8 min read time

Addressing Your Governance Gaps (Part 2 of 3)

by   in Cybersecurity

In part one of this three-part governance blog, “Assessing Your Access Governance Capabilities,” I offered 13 questions designed to help you assess your identity governance maturity. These questions were derived from identity governance principles and guidelines taken from chapter 3.1 of NIST’s Special Publication 800-171 – Protecting Controlled Unclassified Information.

Addressing Your Governance GapsDeveloping Least Privilege Principles and Policies

Beyond the technology itself, the strength of an organization’s least privileged implementation depends on its approach to defining it. Least privilege should be designed and configured based on how the business owners view their risk and the posture they want to take to protect against it. These questions are important because they form the basis for management taking action and investing in a solution to implement their business and security goals. I talked about measuring risk a couple of weeks ago, which breaks out into two broad categories:

  • What vulnerabilities does your sensitive information pose to you, and how do they match current breach trends?
  • When a breach happens, what are the predicted costs to your organization for each of the data profiles you are protecting?

From this foundation of measured risk, an organization should define its philosophy and corresponding least privilege processes, defining how aggressively they want to apply it.

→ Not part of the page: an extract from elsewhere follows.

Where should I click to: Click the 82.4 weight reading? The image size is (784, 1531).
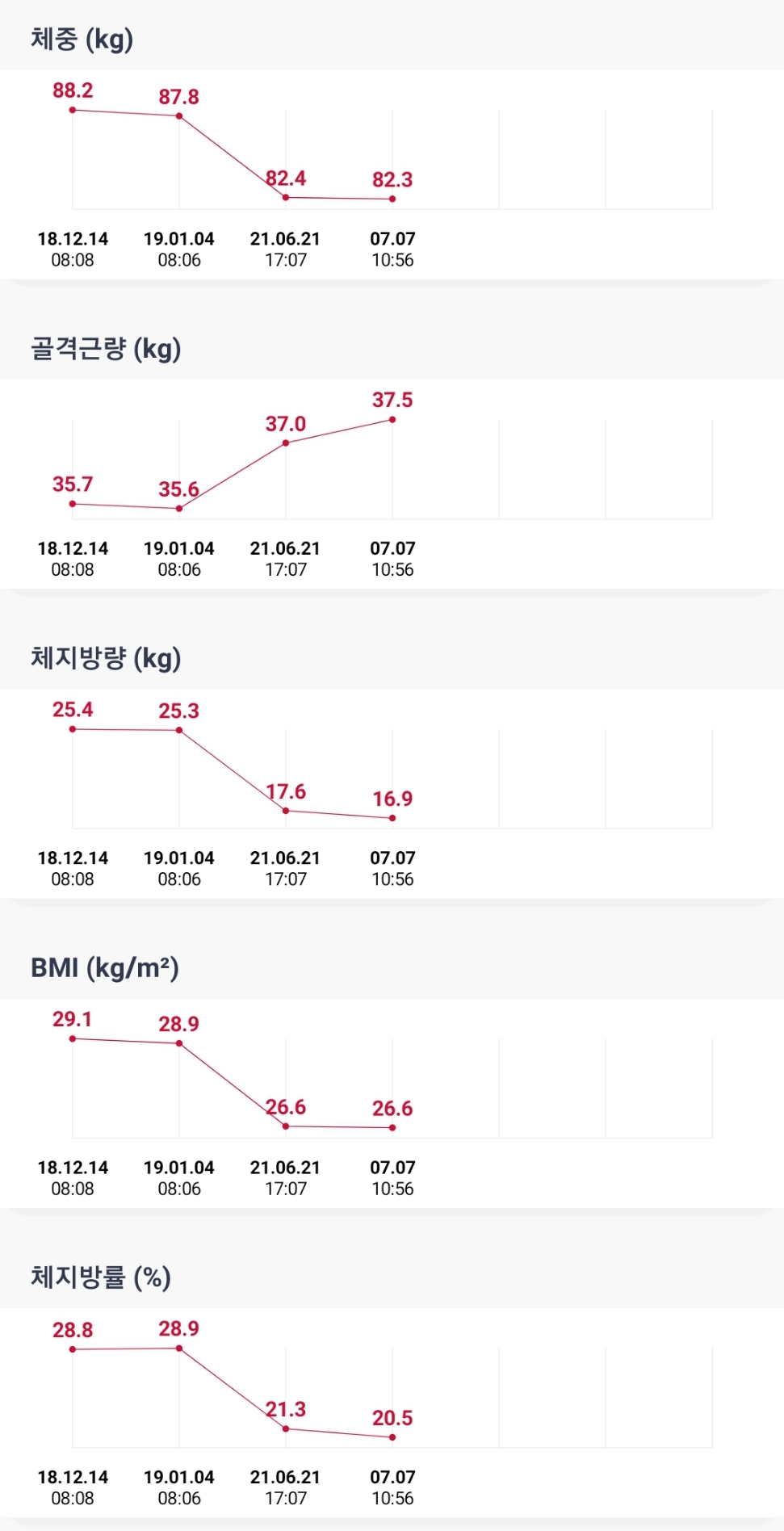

To do this means it must first be measured. Step 1 is for the responsible business owners to determine the risk that each of the different types of resources poses to them and the restrictions or conditions met before granting access. Examples of account types or roles include individual, shared, group, system, anonymous, guest, emergency, developer, manufacturer, vendor, and temporary. Conditions of access beyond just permissions are things like time of day, day of the week, point of origin, or device familiarity.

Effectively Applying Your Least Privilege Processes

For your access governance solution to be effective, it needs the flexibility to protect all your sensitive resources. Typically, this goes beyond data accessed through services and your unstructured data (Doc, XLS, HTML, CSV, JPG, etc.). Proper coverage is more than casting a wide net; it also requires granularity to enforce the specific policy in place. So, beyond importing identity information, you need the flexibility to manipulate permissions and possibly set the context (device, place, time, etc.) that controls when those permissions can be executed.

Beyond robust automation, your organization needs to monitor your protected information from two perspectives:

  • Dedicated monitoring solution to watch who and when specific resources are accessed
  • Monitor context and behavior to potentially respond if a risk threshold is exceeded
  • Ensure that all monitoring capabilities clearly and reliably associate a session with an identity

Workflows That Work

To assess your permission workflows, you need to evaluate user experience and your governance's reach across your organization's resources. You know that you have a well-implemented permissions workflow solution when it's simple for the users to request and gain access to the resources they need. At the same time, resource owners are still able to protect them. The main vulnerability in this scenario is the proliferation of granted permissions, extending them beyond their desired level. In short, maintaining an environment where only the right people have access to the right resources while keeping the organization both efficient and secure. Below are some key areas to vet out:

  • Encompassing governance – the more complete your governance implementation, the less often users will have to go outside of it to gain access. Ideally, all resources that require special permission to gain access should be managed through your governance solution. Conversely, when users are forced to go outside an automated request system, it is more hassle for them and less secure for the organization.
  • Simplicity for the requester – the workflow tool needs to be easy to find, simple to use, and accessible when and where the requester needs it, which usually means anytime on any device. Once in the tool, the list of resources needs to be easy to find and granular enough that allow requests to be limited to only what is required.
  • Effective approver – this part of the implementation takes the most work to bring together. Core to this requirement is bringing all the information needed for a business level approver to make the best permissions decision and do it quickly. The critical element to this requirement is to present all the relevant information in a way that a business owner can promptly understand what access is needed and the level of risk it imposes. A key objective is to protect against approval rubber stamping; he or she needs to make a judgement based on:
    • Does the requestor merit the access?
    • What is the total risk involved by granting access?

Managing SoD Across Your Organization

In that most organizations run lean, it's not uncommon for employees or contractors to wear many hats, carrying with them a diverse set of responsibilities. In these environments that ensuring separation of duties (SoD) for security, and often compliance, can be elusive. NIST summarizes security intent as "separate the duties of individuals to reduce the risk of malevolent activity." For digital services, common collusion risks are responsibilities like configuration management, quality assurance, testing, system management, programming, network security, etc. Other standard SoD implementations are used to enforce policies designed to mitigate against the risk of fraud and made possible through collusion.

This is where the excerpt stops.